╭─ MATERIAL SUPPLIED

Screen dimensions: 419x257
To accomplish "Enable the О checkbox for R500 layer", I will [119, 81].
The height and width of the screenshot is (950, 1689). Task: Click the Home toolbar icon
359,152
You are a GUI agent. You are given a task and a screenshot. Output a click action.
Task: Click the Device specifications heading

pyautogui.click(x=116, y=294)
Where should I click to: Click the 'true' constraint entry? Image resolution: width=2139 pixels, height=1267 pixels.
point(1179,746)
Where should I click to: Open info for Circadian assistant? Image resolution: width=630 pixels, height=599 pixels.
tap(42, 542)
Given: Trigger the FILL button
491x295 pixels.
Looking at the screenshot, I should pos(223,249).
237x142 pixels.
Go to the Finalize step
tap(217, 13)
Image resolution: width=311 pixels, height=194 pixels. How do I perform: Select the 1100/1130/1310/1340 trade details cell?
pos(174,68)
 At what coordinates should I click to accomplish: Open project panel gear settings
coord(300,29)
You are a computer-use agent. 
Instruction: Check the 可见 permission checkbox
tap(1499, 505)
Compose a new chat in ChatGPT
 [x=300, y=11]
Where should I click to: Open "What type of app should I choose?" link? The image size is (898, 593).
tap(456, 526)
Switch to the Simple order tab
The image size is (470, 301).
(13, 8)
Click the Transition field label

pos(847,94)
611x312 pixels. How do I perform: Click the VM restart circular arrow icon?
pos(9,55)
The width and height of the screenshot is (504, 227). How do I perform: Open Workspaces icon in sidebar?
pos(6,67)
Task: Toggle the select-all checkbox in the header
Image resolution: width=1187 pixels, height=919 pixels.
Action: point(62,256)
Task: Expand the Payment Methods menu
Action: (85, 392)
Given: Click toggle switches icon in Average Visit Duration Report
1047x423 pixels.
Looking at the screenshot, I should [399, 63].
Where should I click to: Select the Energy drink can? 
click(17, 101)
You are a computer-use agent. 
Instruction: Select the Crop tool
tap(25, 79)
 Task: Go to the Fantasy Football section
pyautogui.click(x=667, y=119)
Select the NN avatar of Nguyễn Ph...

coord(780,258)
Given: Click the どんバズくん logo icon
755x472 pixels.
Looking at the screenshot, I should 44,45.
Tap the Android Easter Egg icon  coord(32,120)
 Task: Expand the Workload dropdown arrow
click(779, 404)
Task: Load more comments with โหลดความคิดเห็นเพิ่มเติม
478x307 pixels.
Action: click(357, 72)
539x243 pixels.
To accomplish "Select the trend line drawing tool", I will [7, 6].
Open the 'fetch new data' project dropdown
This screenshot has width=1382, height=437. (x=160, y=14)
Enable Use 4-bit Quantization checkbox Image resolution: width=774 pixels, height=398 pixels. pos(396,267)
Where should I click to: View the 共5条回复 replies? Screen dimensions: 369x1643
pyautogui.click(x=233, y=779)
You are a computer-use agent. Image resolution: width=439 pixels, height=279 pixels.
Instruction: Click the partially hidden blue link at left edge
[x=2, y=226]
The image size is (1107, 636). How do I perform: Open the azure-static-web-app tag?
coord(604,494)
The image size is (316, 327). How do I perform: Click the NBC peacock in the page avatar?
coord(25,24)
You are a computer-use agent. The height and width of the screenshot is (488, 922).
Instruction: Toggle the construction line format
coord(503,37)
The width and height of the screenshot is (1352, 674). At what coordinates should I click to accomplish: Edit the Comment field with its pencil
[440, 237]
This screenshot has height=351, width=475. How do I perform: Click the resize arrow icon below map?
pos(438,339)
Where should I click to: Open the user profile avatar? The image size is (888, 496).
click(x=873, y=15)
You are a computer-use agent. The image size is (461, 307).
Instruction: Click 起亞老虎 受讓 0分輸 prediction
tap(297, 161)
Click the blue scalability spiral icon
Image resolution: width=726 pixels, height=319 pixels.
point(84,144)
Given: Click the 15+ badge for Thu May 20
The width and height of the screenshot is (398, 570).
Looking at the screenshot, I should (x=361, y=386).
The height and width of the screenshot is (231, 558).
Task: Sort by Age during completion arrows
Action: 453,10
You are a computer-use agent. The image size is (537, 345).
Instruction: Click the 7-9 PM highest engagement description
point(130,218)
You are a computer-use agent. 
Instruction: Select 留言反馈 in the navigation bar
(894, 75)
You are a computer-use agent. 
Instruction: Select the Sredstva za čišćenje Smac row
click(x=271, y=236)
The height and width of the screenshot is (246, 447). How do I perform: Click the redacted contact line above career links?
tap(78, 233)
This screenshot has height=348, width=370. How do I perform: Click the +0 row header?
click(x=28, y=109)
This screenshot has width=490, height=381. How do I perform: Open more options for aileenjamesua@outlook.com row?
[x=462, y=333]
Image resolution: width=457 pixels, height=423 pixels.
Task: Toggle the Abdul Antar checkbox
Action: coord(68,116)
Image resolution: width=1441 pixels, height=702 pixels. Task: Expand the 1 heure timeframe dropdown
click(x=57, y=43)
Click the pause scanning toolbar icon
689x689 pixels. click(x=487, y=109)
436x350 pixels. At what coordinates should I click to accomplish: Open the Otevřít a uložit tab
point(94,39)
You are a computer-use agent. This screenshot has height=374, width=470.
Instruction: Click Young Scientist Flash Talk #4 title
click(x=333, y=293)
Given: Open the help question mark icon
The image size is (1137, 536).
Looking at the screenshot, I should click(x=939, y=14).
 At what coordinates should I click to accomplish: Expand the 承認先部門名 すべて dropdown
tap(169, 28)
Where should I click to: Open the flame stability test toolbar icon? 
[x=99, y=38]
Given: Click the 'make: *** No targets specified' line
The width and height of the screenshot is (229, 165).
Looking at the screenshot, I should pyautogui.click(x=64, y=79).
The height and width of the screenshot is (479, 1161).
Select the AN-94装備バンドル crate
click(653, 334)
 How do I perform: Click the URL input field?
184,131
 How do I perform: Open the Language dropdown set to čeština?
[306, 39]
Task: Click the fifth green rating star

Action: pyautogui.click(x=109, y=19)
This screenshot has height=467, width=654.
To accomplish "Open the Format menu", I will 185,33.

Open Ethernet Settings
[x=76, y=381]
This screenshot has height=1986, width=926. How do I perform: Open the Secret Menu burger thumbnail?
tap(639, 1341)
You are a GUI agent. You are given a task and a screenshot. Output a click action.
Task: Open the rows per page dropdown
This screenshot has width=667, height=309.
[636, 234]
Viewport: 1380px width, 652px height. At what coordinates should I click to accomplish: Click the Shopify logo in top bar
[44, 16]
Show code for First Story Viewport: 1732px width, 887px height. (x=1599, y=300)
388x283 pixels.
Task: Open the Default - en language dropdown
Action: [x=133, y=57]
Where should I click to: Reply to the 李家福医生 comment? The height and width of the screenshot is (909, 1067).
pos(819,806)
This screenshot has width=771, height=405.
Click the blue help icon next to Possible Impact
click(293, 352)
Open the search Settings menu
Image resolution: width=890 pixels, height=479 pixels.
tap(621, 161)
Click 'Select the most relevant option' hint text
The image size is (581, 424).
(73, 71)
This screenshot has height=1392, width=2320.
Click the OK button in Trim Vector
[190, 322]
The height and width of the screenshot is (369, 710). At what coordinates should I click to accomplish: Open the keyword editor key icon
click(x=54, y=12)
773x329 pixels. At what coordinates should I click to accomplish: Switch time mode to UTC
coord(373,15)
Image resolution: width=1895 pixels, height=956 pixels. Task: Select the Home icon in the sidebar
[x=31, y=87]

╰─

TASK OBJECTIVE: Reproduce verbatim every line from the start of the records down to and including the line that contains "[x=300, y=11]".

TASK SOLUTION:
Screen dimensions: 419x257
To accomplish "Enable the О checkbox for R500 layer", I will [119, 81].
The height and width of the screenshot is (950, 1689). Task: Click the Home toolbar icon
359,152
You are a GUI agent. You are given a task and a screenshot. Output a click action.
Task: Click the Device specifications heading

pyautogui.click(x=116, y=294)
Where should I click to: Click the 'true' constraint entry? Image resolution: width=2139 pixels, height=1267 pixels.
point(1179,746)
Where should I click to: Open info for Circadian assistant? Image resolution: width=630 pixels, height=599 pixels.
tap(42, 542)
Given: Trigger the FILL button
491x295 pixels.
Looking at the screenshot, I should pos(223,249).
237x142 pixels.
Go to the Finalize step
tap(217, 13)
Image resolution: width=311 pixels, height=194 pixels. How do I perform: Select the 1100/1130/1310/1340 trade details cell?
pos(174,68)
 At what coordinates should I click to accomplish: Open project panel gear settings
coord(300,29)
You are a computer-use agent. 
Instruction: Check the 可见 permission checkbox
tap(1499, 505)
Compose a new chat in ChatGPT
 [x=300, y=11]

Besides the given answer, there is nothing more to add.